**Set task:**
Please revise the entries below, replacing "dropdown" with "drop-down list" and leaving every other word unchanged.

**Input records:**
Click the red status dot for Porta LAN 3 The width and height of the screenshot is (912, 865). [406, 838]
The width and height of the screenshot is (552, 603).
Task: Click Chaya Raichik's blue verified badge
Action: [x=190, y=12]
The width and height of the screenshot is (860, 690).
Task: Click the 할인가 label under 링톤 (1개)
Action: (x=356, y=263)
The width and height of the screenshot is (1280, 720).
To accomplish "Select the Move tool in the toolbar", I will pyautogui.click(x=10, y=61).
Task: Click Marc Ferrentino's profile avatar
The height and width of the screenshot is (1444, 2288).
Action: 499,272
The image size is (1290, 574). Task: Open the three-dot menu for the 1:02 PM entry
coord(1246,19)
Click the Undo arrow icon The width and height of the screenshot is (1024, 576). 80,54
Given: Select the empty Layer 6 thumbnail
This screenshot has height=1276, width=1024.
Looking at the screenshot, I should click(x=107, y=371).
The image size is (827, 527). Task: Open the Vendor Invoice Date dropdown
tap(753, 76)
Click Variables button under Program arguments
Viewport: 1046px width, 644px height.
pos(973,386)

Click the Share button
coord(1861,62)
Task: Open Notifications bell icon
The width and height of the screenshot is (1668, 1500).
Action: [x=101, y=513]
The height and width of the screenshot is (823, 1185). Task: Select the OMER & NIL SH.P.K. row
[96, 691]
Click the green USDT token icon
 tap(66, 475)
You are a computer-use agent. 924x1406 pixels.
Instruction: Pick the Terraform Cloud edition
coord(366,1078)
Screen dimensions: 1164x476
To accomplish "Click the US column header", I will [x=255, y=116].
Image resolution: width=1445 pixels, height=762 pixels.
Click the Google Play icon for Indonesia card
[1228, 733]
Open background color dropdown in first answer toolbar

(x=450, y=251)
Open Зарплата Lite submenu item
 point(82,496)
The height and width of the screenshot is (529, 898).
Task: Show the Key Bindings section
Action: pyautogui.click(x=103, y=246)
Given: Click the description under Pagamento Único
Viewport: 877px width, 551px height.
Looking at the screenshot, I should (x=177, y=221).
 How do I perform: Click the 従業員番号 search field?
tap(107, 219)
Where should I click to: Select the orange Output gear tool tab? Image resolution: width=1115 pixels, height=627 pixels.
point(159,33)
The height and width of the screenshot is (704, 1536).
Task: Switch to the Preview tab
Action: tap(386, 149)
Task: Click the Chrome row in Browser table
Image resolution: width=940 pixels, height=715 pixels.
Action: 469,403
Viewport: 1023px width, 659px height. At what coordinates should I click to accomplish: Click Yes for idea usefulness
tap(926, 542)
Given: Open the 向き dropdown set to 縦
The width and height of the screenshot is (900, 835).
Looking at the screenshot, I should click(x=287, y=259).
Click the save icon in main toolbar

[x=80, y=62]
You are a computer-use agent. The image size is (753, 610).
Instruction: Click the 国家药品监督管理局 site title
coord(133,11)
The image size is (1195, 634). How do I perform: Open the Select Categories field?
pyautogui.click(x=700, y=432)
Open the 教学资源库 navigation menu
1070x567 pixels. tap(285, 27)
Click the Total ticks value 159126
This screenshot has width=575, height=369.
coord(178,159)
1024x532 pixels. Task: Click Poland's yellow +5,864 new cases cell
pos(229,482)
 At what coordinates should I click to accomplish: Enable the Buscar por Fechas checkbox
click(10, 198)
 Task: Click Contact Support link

**Answer to this exercise:**
Click the red status dot for Porta LAN 3 The width and height of the screenshot is (912, 865). [406, 838]
The width and height of the screenshot is (552, 603).
Task: Click Chaya Raichik's blue verified badge
Action: [x=190, y=12]
The width and height of the screenshot is (860, 690).
Task: Click the 할인가 label under 링톤 (1개)
Action: (x=356, y=263)
The width and height of the screenshot is (1280, 720).
To accomplish "Select the Move tool in the toolbar", I will pyautogui.click(x=10, y=61).
Task: Click Marc Ferrentino's profile avatar
The height and width of the screenshot is (1444, 2288).
Action: 499,272
The image size is (1290, 574). Task: Open the three-dot menu for the 1:02 PM entry
coord(1246,19)
Click the Undo arrow icon The width and height of the screenshot is (1024, 576). 80,54
Given: Select the empty Layer 6 thumbnail
This screenshot has height=1276, width=1024.
Looking at the screenshot, I should click(x=107, y=371).
The image size is (827, 527). Task: Open the Vendor Invoice Date drop-down list
tap(753, 76)
Click Variables button under Program arguments
Viewport: 1046px width, 644px height.
pos(973,386)

Click the Share button
coord(1861,62)
Task: Open Notifications bell icon
The width and height of the screenshot is (1668, 1500).
Action: [x=101, y=513]
The height and width of the screenshot is (823, 1185). Task: Select the OMER & NIL SH.P.K. row
[96, 691]
Click the green USDT token icon
 tap(66, 475)
You are a computer-use agent. 924x1406 pixels.
Instruction: Pick the Terraform Cloud edition
coord(366,1078)
Screen dimensions: 1164x476
To accomplish "Click the US column header", I will [x=255, y=116].
Image resolution: width=1445 pixels, height=762 pixels.
Click the Google Play icon for Indonesia card
[1228, 733]
Open background color drop-down list in first answer toolbar

(x=450, y=251)
Open Зарплата Lite submenu item
 point(82,496)
The height and width of the screenshot is (529, 898).
Task: Show the Key Bindings section
Action: pyautogui.click(x=103, y=246)
Given: Click the description under Pagamento Único
Viewport: 877px width, 551px height.
Looking at the screenshot, I should (x=177, y=221).
 How do I perform: Click the 従業員番号 search field?
tap(107, 219)
Where should I click to: Select the orange Output gear tool tab? Image resolution: width=1115 pixels, height=627 pixels.
point(159,33)
The height and width of the screenshot is (704, 1536).
Task: Switch to the Preview tab
Action: tap(386, 149)
Task: Click the Chrome row in Browser table
Image resolution: width=940 pixels, height=715 pixels.
Action: 469,403
Viewport: 1023px width, 659px height. At what coordinates should I click to accomplish: Click Yes for idea usefulness
tap(926, 542)
Given: Open the 向き drop-down list set to 縦
The width and height of the screenshot is (900, 835).
Looking at the screenshot, I should click(x=287, y=259).
Click the save icon in main toolbar

[x=80, y=62]
You are a computer-use agent. The image size is (753, 610).
Instruction: Click the 国家药品监督管理局 site title
coord(133,11)
The image size is (1195, 634). How do I perform: Open the Select Categories field?
pyautogui.click(x=700, y=432)
Open the 教学资源库 navigation menu
1070x567 pixels. tap(285, 27)
Click the Total ticks value 159126
This screenshot has width=575, height=369.
coord(178,159)
1024x532 pixels. Task: Click Poland's yellow +5,864 new cases cell
pos(229,482)
 At what coordinates should I click to accomplish: Enable the Buscar por Fechas checkbox
click(10, 198)
 Task: Click Contact Support link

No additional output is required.